**What you are asked to do**. Rewrite all of the rows below, substituting "menu" for every "dropdown" and keeping everything else the same. Leave the pictures out.

**Screen-element location records**.

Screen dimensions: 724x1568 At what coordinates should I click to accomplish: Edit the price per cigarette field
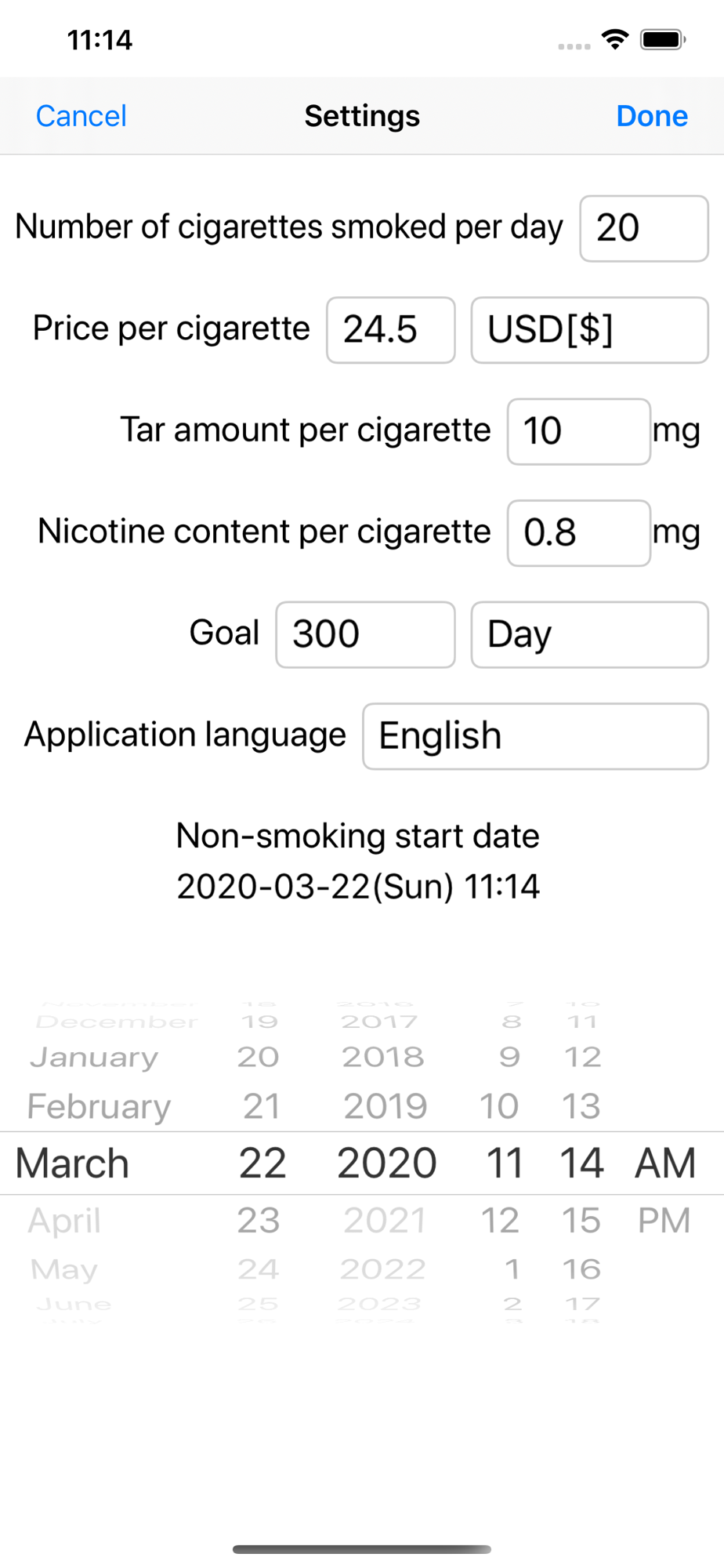[x=390, y=330]
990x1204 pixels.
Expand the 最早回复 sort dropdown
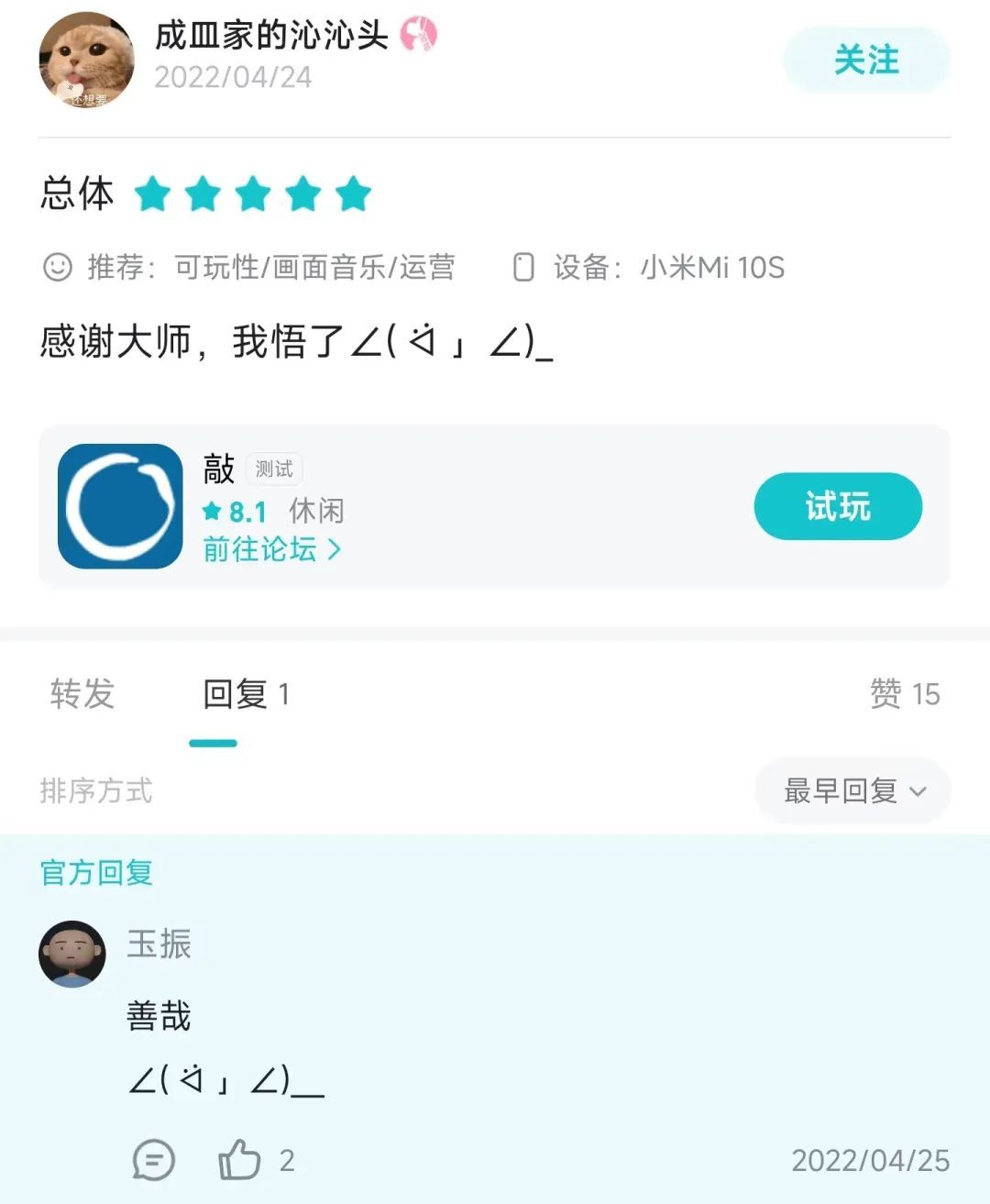[x=852, y=790]
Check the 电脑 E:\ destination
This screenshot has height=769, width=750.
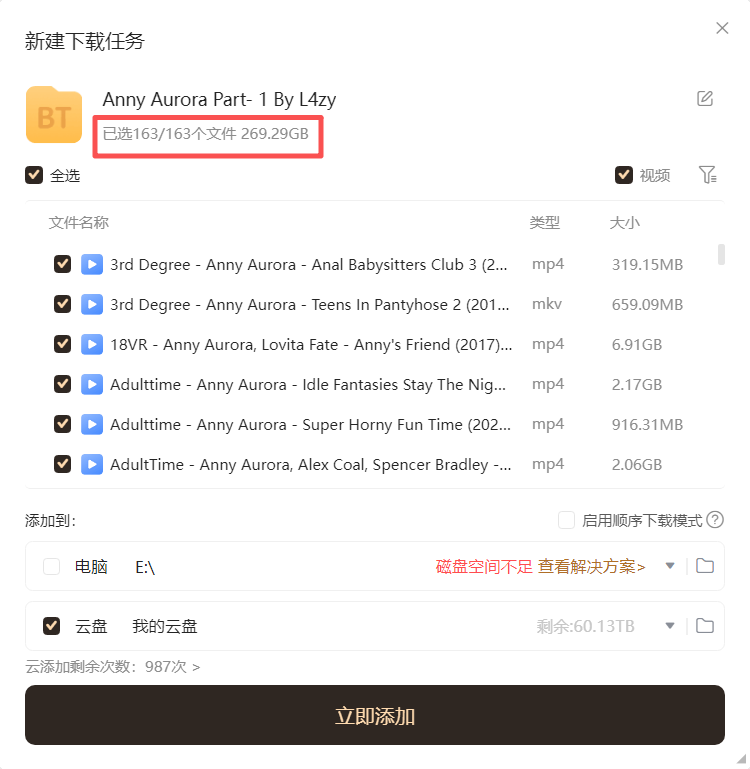tap(52, 567)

**Answer for this exercise**.
Screen dimensions: 724x1568 At what coordinates should I click to accomplish: Edit the price per cigarette field
[x=390, y=330]
990x1204 pixels.
Expand the 最早回复 sort menu
[x=852, y=790]
Check the 电脑 E:\ destination
This screenshot has height=769, width=750.
tap(52, 567)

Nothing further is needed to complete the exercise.